#### Data provided ####

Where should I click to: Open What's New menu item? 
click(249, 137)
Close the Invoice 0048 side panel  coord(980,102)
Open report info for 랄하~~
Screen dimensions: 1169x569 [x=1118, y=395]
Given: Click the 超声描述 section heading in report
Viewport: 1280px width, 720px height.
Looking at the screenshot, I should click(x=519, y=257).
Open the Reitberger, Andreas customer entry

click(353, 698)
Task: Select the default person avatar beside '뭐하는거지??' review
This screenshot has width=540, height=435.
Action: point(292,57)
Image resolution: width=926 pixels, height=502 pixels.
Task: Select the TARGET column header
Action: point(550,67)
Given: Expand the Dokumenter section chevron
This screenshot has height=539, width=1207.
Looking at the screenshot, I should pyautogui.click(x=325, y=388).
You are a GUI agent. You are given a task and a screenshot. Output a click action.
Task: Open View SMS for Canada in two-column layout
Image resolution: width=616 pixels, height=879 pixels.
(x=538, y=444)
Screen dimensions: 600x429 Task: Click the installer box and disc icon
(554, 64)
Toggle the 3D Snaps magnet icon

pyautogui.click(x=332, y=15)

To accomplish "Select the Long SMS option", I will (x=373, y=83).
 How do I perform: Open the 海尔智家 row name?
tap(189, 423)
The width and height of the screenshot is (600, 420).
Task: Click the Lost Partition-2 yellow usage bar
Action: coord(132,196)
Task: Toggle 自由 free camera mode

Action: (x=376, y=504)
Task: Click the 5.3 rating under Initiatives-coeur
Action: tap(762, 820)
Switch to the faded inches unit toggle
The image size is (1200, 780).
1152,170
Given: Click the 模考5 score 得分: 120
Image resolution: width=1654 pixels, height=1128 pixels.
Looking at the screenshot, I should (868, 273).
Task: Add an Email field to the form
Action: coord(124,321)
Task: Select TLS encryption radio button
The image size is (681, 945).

####

Exactly as they stand above, write out the entries.

▸ **Answer below**
Where should I click to: Open What's New menu item? 
click(249, 137)
Close the Invoice 0048 side panel  coord(980,102)
Open report info for 랄하~~
Screen dimensions: 1169x569 [x=1118, y=395]
Given: Click the 超声描述 section heading in report
Viewport: 1280px width, 720px height.
Looking at the screenshot, I should click(x=519, y=257).
Open the Reitberger, Andreas customer entry

click(353, 698)
Task: Select the default person avatar beside '뭐하는거지??' review
This screenshot has width=540, height=435.
Action: point(292,57)
Image resolution: width=926 pixels, height=502 pixels.
Task: Select the TARGET column header
Action: point(550,67)
Given: Expand the Dokumenter section chevron
This screenshot has height=539, width=1207.
Looking at the screenshot, I should pyautogui.click(x=325, y=388).
You are a GUI agent. You are given a task and a screenshot. Output a click action.
Task: Open View SMS for Canada in two-column layout
Image resolution: width=616 pixels, height=879 pixels.
(x=538, y=444)
Screen dimensions: 600x429 Task: Click the installer box and disc icon
(554, 64)
Toggle the 3D Snaps magnet icon

pyautogui.click(x=332, y=15)

To accomplish "Select the Long SMS option", I will (x=373, y=83).
 How do I perform: Open the 海尔智家 row name?
tap(189, 423)
The width and height of the screenshot is (600, 420).
Task: Click the Lost Partition-2 yellow usage bar
Action: coord(132,196)
Task: Toggle 自由 free camera mode

Action: (x=376, y=504)
Task: Click the 5.3 rating under Initiatives-coeur
Action: tap(762, 820)
Switch to the faded inches unit toggle
The image size is (1200, 780).
1152,170
Given: Click the 模考5 score 得分: 120
Image resolution: width=1654 pixels, height=1128 pixels.
Looking at the screenshot, I should (868, 273).
Task: Add an Email field to the form
Action: coord(124,321)
Task: Select TLS encryption radio button
The image size is (681, 945).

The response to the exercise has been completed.